Di sinilah teori seninya berperan. Ingat bagaimana bunga yang kita sentuh dan cium adalah tiruan dari bentuk “bunga”? Lukisan bunga, bunga lili Monet mungkin, atau bunga matahari Van Gogh, adalah salinan. Itu karena bagi Plato semua seni adalah mimesis, yang berarti imitasi (akar kata yang sama dengan "pantomim" dan "mimikri"). Namun begitu meskipun melukis juga adalah mimesis, dia tidak mengutuk pelukis sebagaimana dia mengutuk penyair.

Kalau begitu, jika memang puisi dan lukisan melakukan hal yang sama: mimesis, lalu apa yang membedakan antara lukisan dan puisi? Mengapa hanya puisi saja yang dibenci Plato padahal lukisan juga melakukan tiruan?
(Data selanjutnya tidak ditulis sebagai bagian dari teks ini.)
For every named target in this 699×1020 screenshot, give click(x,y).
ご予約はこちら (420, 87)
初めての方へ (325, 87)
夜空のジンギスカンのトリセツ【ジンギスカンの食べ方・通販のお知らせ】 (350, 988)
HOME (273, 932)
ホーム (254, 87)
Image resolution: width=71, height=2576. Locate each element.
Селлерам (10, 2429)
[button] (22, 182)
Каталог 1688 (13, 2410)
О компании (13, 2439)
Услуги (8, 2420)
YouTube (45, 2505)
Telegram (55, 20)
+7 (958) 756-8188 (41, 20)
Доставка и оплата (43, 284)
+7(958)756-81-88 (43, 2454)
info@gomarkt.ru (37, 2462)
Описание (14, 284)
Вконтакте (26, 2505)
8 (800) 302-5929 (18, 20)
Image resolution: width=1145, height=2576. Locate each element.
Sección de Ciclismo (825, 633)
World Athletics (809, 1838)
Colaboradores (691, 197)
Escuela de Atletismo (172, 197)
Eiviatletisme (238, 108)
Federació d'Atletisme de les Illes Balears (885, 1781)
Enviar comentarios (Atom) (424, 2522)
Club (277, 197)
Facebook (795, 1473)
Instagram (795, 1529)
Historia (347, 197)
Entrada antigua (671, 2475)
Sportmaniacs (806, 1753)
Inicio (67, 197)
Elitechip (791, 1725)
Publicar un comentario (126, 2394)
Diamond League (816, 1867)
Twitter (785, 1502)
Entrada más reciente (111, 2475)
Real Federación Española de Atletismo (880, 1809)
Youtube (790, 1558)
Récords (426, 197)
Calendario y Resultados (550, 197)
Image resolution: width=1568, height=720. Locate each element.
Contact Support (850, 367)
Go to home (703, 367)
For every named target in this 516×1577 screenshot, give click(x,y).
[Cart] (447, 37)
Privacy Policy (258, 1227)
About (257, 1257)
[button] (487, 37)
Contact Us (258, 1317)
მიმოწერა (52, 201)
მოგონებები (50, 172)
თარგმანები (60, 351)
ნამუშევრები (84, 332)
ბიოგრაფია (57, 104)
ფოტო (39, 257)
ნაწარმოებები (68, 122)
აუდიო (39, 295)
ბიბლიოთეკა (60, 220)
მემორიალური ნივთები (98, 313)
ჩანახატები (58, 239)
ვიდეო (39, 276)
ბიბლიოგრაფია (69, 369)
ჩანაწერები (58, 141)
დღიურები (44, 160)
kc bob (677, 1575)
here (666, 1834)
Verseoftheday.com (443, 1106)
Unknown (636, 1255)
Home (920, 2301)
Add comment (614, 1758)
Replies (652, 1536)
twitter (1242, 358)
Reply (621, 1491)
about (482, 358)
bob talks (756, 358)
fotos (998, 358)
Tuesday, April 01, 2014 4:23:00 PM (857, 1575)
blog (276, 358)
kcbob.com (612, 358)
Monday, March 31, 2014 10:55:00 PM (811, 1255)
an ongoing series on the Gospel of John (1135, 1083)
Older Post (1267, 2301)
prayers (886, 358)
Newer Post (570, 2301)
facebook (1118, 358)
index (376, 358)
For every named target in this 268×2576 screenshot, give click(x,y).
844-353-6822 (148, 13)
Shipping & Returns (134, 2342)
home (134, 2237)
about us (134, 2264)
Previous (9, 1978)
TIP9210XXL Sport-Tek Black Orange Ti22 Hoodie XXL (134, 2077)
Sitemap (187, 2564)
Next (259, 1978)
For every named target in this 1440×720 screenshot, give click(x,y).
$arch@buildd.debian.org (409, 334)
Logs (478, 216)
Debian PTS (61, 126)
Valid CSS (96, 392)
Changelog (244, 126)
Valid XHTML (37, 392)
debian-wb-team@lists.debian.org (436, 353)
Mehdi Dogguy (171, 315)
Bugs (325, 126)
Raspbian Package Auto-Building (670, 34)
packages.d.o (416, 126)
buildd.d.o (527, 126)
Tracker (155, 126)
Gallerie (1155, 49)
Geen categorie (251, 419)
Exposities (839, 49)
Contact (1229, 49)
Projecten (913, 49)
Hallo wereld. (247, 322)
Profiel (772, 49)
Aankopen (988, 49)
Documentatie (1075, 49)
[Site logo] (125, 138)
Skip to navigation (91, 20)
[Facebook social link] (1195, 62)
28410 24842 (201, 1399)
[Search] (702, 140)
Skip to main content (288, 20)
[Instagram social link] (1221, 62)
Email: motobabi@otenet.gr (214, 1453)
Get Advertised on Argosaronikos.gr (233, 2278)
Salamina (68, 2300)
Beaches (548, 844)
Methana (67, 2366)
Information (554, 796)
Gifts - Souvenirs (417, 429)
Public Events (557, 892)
Pertama, ada "Wujud ideal" sebuah objek, katakan lah lemari, yang berada di alam bentuk atau alam Ide. Lemari yang kita temui di alam fisik yang dapat kita inderai hanya meniru wujud ideal dari lemari tersebut. Seorang tukang yang membuat lemari sebenarnya membuat salinan yang tidak sempurna. Setelah Ide atau bentuk sejati lemari terwujud, seniman kemudian melihat objek lemari itu. Mereka lalu melukisnya di kanvas mereka. Ini bahkan bukan salinan, namun salinan dari salinan: salinan lemari buatan manusia yang merupakan salinan dari Ide atau bentuk sejati lemari! Tidak peduli seberapa nyata lukisan itu kelihatan.

Inilah bagian yang sulit. Tidak ada kata yang cocok untuk "seni" pada masa Plato. Untuk sesuatu yang dihasilkan dengan pengetahuan praktis—bahasa, sains, pakaian, dan sebagainya—satu-satunya kata yang cocok adalah “techne”. Techne adalah pengetahuan keterampilan tertentu yang digunakan untuk menghasilkan sesuatu. Jadi, yang membuat lemari pelukis bernilai seni adalah keahlian teknis mereka. Hal yang sama juga berlaku untuk tukang kayu.

Bagaimana Dengan Penyair?

Kata "penyair" berasal dari kata poiesis, kata lain yang berarti "menciptakan", atau "membuat" dalam bahasa Yunani. Mungkin ada baiknya jika kita mengingat kembali fungsi sosial dari puisi ini. Tentunya Homer tidak menulis puisi naturalis atau karya realis tentang lemari. Karya-karyanya adalah semacam historiografi lisan, narasi para pahlawan dan dewa-dewa penting yang mengandung pelajaran moral.

Tragedi, misalnya, seringkali menggambarkan orang-orang “yang celaka” yang dihukum berat karena dosa-dosanya. Jadi penyair, menurut Plato, menciptakan cerita rekaan yang membuat klaim kebenaran tentang apa itu kebaikan, bagaimana itu konsep moral, dan apa itu keilahian. Mengingat posisi para penyair yang begitu dihormati oleh masyarakat, cerita mereka tentu sangat berpengaruh pada pandangan publik.

Bagaimana Puisi Merusak Pikiran Pemuda?

Masih ingatkah fungsi puisi sebagai bentuk penceritaan sejarah yang estetis? Di Yunani kuno, puisi adalah bagian penting dari pendidikan anak-anak. Namun untuk pendidikan para filsuf, bagi Plato, puisi tidak mendapatkan tempat karena Plato menganggap puisi itu menipu dan merugikan.

Dia mencontohkan bagaimana para dewa digambarkan dalam puisi: seperti manusia, dengan emosi manusiawi, temperamental, hobi meng-azab, dan bahkan memiliki motif jahat. Karena dewa adalah panutan moral bagi masyarakat saat itu, jadi apapun yang digambarkan tentang dewa pastilah memiliki dampak sosial yang besar, lebih-lebih jika itu disampaikan oleh para pemuka agama. Namun demikian, jika cerita itu memang benar, itu tetap berbahaya untuk disampaikan di depan umum, apalagi digunakan untuk mendoktrin anak-anak. Olehnya menurut Plato, sebagai pendongeng yang dihormati, para penyair menyalahgunakan pengaruh mereka.